People Innovation Excellence

PERGESERAN KEWENANGAN TERKAIT PERKARA KONEKSITAS DI DALAM KUHAP

Oleh SHIDARTA (November 2017)

Menurut Pasal 89 ayat (1) KUHAP, apabila terjadi suatu tindak pidana yang dilakukan bersama-sama oleh para subjek hukum yang masuk ke dalam lingkungan peradilan umum dan peradilan militer, maka lingkungan peradilan yang mengadilinya adalah lingkungan peradilan umum. Anak kalimat pertama dalam ayat ini mengamanatkan suatu pesan kuat untuk mendahulukan peradilan umum daripada peradilan militer. Ini merupakan filosofi yang menjiwai KUHAP sebagai kodifikasi pertama karya bangsa Indonesia pasca kemerdekaan. Dan, patut dicatat bahwa ketentuan tentang hal serupa tidak diatur sebelumnya di dalam HIR.

Lingkungan peradilan militer memang tetap dibuka kemungkinannya untuk mengadili perkara demikian, tetapi harus didahului dengan keputusan Menhankam dengan persetujuan Menteri Kehakiman yang menyatakan PERKARA ITU harus diperiksa dan dadili oleh pengadilan dalam lingkungan peradilan militer. Pemahaman ini sesuai dengan doktrin noscitur a sociis, bahwa dalam memaknai suatu kata wajib dihubungkan dengan kata-kata di dalam rangkaian kalimat tempat kata itu tertera. Kata “PERKARA ITU” pada kalimat dalam Pasal 89 ayat (1) KUHAP menunjukkan bahwa keputusan Menhankam dengan persetujuan Menteri Kehakiman tersebut haruslah keputusan yang individual-kasuistik (pendekatan kasus per kasus). Keputusan demikian harus dipandang sebagai administrative decision, yang dengan sendirinya bersifat sekali-selesai (einmalig). Pemahaman seperti ini sesuai pula dengan doktrin ejusdem generis, bahwa suatu kata harus ditafsirkan di dalam kelompoknya.

Apabila sudah ada keputusan Menhankam dengan persetujuan Menteri Kehakiman atas perkara tertentu itu, maka barulah suatu tim tetap sebagimana disebutkan dalam Pasal 89 ayat (2) KUHAP, dapat bekerja melakukan penyidikan atas perkara tersebut. Lalu, bagaimana jika keputusan administratif itu tidak atau belum dikeluarkan? Bila demikian halnya, maka ini berarti Menhankam dan Menteri Kehakiman tidak menganggap perkara ini perlu untuk dipertimbangkan sebagai perkara koneksitas. Pemahaman ini mengikuti doktrin expressio unius est exclusio alterius, yang berarti jika sesuatu dinyatakan secara eksplisit berlaku hanya pada satu keadaan, maka ia akan menutup penerapannya pada keadaan yang lain.

____

◆ Soal Tugas 1
Ambil dan tulis ulang tanpa perubahan baris-baris dalam daftar di bawah, dari baris yang memuat "You are a computer-use agent." sampai baris yang memuat "Looking at the", termasuk kedua baris itu.
Teks di atas dan daftar ini tidak berhubungan satu sama lain.

◆ Baris Data
____

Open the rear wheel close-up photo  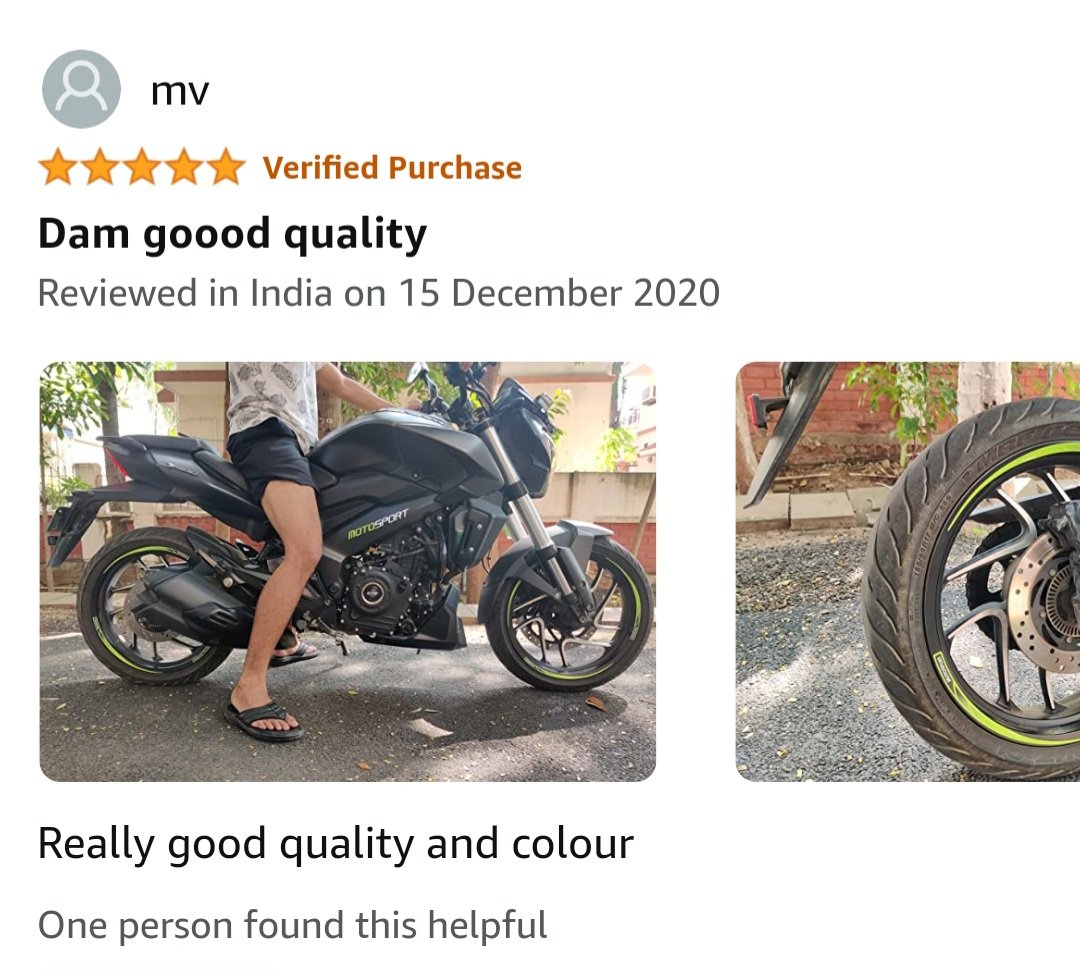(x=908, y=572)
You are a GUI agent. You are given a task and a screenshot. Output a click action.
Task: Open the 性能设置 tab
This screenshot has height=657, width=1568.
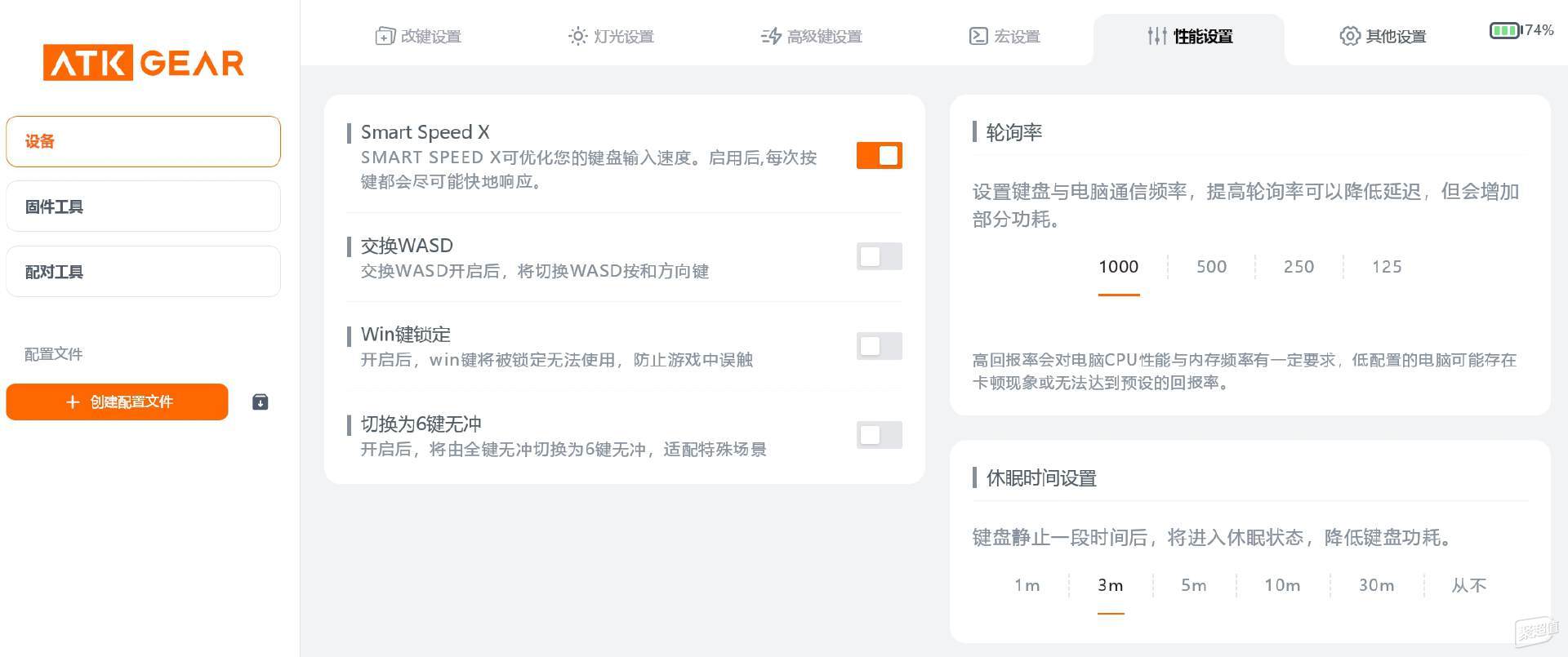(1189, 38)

____

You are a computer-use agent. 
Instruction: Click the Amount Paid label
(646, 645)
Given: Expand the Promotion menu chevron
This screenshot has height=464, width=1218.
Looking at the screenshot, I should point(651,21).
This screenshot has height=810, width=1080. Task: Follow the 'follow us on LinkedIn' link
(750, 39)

____

◆ Soal Tugas 2
Jawab pertanyaan berikut berdasarkan tulisan tentang perkara koneksitas:
(a) Menurut Pasal 89 ayat (1) KUHAP, lingkungan peradilan mana yang mengadili tindak pidana yang dilakukan bersama-sama oleh subjek hukum peradilan umum dan peradilan militer?
(b) Keputusan Menhankam harus disertai persetujuan siapa?
(c) Doktrin apa yang diikuti untuk keadaan ketika keputusan administratif itu tidak atau belum dikeluarkan?

◆ Jawaban Tertulis 1
You are a computer-use agent. 
Instruction: Click the Amount Paid label
(646, 645)
Given: Expand the Promotion menu chevron
This screenshot has height=464, width=1218.
Looking at the screenshot, I should point(651,21).

◆ Jawaban Tertulis 2
(a) Lingkungan peradilan umum.
(b) Menteri Kehakiman.
(c) Doktrin expressio unius est exclusio alterius.